== WHAT IS REQUIRED ==
Can you copy every line of the data below word for word, without changing anything?

(Stored items)
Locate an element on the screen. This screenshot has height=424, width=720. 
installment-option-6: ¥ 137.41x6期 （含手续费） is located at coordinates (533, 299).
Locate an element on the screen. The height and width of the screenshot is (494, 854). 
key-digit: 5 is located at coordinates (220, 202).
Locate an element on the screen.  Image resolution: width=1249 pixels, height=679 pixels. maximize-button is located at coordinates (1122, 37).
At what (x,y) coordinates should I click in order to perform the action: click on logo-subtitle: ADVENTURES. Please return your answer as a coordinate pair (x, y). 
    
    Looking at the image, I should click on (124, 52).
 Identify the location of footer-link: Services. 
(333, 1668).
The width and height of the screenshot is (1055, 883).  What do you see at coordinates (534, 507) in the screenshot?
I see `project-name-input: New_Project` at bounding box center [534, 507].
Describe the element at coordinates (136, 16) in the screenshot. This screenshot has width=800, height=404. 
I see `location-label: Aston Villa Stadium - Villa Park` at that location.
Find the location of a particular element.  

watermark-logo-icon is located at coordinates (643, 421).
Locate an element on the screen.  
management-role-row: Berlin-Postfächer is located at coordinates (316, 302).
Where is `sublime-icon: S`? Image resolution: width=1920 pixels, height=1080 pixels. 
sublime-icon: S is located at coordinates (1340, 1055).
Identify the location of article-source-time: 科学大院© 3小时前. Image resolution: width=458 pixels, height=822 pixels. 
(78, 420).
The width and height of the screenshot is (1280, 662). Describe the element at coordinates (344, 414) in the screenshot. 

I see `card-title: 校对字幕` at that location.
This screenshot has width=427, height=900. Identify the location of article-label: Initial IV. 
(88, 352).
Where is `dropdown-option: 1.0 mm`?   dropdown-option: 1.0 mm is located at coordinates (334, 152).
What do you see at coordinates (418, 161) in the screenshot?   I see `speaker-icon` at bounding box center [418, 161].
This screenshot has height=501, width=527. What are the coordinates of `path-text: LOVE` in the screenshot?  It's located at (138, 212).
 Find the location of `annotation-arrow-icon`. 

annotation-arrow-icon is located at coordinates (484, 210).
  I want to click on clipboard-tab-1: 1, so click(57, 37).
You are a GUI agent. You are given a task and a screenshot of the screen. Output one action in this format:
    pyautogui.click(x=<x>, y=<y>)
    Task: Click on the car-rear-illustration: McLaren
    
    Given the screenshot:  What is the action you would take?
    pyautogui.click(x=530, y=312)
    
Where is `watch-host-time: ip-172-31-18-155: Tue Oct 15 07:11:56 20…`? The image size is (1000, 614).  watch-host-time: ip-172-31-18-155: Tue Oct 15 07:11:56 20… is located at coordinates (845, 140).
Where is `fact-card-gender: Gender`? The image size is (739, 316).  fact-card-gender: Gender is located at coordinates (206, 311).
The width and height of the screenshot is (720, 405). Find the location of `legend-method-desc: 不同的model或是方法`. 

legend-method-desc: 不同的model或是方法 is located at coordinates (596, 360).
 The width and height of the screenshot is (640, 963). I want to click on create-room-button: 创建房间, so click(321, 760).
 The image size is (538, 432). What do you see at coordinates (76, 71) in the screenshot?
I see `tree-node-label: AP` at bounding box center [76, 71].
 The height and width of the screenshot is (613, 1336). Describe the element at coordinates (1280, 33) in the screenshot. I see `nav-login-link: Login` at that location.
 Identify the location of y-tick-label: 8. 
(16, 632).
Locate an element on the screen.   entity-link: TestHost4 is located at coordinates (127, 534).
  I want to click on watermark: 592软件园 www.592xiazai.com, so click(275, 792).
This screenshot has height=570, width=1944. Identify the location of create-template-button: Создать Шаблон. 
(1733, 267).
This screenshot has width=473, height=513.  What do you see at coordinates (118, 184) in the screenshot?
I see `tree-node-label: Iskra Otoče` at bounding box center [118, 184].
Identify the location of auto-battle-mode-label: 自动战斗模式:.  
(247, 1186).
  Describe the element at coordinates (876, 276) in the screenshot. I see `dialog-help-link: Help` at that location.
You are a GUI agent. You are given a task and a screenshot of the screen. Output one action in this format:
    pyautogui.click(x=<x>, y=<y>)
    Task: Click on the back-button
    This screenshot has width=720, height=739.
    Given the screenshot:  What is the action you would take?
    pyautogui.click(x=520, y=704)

== TASK RESULT ==
Locate an element on the screen. This screenshot has height=424, width=720. 
installment-option-6: ¥ 137.41x6期 （含手续费） is located at coordinates (533, 299).
Locate an element on the screen. The height and width of the screenshot is (494, 854). 
key-digit: 5 is located at coordinates (220, 202).
Locate an element on the screen.  Image resolution: width=1249 pixels, height=679 pixels. maximize-button is located at coordinates (1122, 37).
At what (x,y) coordinates should I click in order to perform the action: click on logo-subtitle: ADVENTURES. Please return your answer as a coordinate pair (x, y). 
    
    Looking at the image, I should click on (124, 52).
 Identify the location of footer-link: Services. 
(333, 1668).
The width and height of the screenshot is (1055, 883).  What do you see at coordinates (534, 507) in the screenshot?
I see `project-name-input: New_Project` at bounding box center [534, 507].
Describe the element at coordinates (136, 16) in the screenshot. This screenshot has width=800, height=404. 
I see `location-label: Aston Villa Stadium - Villa Park` at that location.
Find the location of a particular element.  

watermark-logo-icon is located at coordinates (643, 421).
Locate an element on the screen.  
management-role-row: Berlin-Postfächer is located at coordinates (316, 302).
Where is `sublime-icon: S`? Image resolution: width=1920 pixels, height=1080 pixels. 
sublime-icon: S is located at coordinates (1340, 1055).
Identify the location of article-source-time: 科学大院© 3小时前. Image resolution: width=458 pixels, height=822 pixels. 
(78, 420).
The width and height of the screenshot is (1280, 662). Describe the element at coordinates (344, 414) in the screenshot. 

I see `card-title: 校对字幕` at that location.
This screenshot has width=427, height=900. Identify the location of article-label: Initial IV. 
(88, 352).
Where is `dropdown-option: 1.0 mm`?   dropdown-option: 1.0 mm is located at coordinates (334, 152).
What do you see at coordinates (418, 161) in the screenshot?   I see `speaker-icon` at bounding box center [418, 161].
This screenshot has height=501, width=527. What are the coordinates of `path-text: LOVE` in the screenshot?  It's located at (138, 212).
 Find the location of `annotation-arrow-icon`. 

annotation-arrow-icon is located at coordinates (484, 210).
  I want to click on clipboard-tab-1: 1, so click(57, 37).
You are a GUI agent. You are given a task and a screenshot of the screen. Output one action in this format:
    pyautogui.click(x=<x>, y=<y>)
    Task: Click on the car-rear-illustration: McLaren
    
    Given the screenshot:  What is the action you would take?
    pyautogui.click(x=530, y=312)
    
Where is `watch-host-time: ip-172-31-18-155: Tue Oct 15 07:11:56 20…`? The image size is (1000, 614).  watch-host-time: ip-172-31-18-155: Tue Oct 15 07:11:56 20… is located at coordinates (845, 140).
Where is `fact-card-gender: Gender`? The image size is (739, 316).  fact-card-gender: Gender is located at coordinates (206, 311).
The width and height of the screenshot is (720, 405). Find the location of `legend-method-desc: 不同的model或是方法`. 

legend-method-desc: 不同的model或是方法 is located at coordinates (596, 360).
 The width and height of the screenshot is (640, 963). I want to click on create-room-button: 创建房间, so click(321, 760).
 The image size is (538, 432). What do you see at coordinates (76, 71) in the screenshot?
I see `tree-node-label: AP` at bounding box center [76, 71].
 The height and width of the screenshot is (613, 1336). Describe the element at coordinates (1280, 33) in the screenshot. I see `nav-login-link: Login` at that location.
 Identify the location of y-tick-label: 8. 
(16, 632).
Locate an element on the screen.   entity-link: TestHost4 is located at coordinates (127, 534).
  I want to click on watermark: 592软件园 www.592xiazai.com, so click(275, 792).
This screenshot has height=570, width=1944. Identify the location of create-template-button: Создать Шаблон. 
(1733, 267).
This screenshot has width=473, height=513.  What do you see at coordinates (118, 184) in the screenshot?
I see `tree-node-label: Iskra Otoče` at bounding box center [118, 184].
Identify the location of auto-battle-mode-label: 自动战斗模式:.  
(247, 1186).
  Describe the element at coordinates (876, 276) in the screenshot. I see `dialog-help-link: Help` at that location.
You are a GUI agent. You are given a task and a screenshot of the screen. Output one action in this format:
    pyautogui.click(x=<x>, y=<y>)
    Task: Click on the back-button
    This screenshot has width=720, height=739.
    Given the screenshot:  What is the action you would take?
    pyautogui.click(x=520, y=704)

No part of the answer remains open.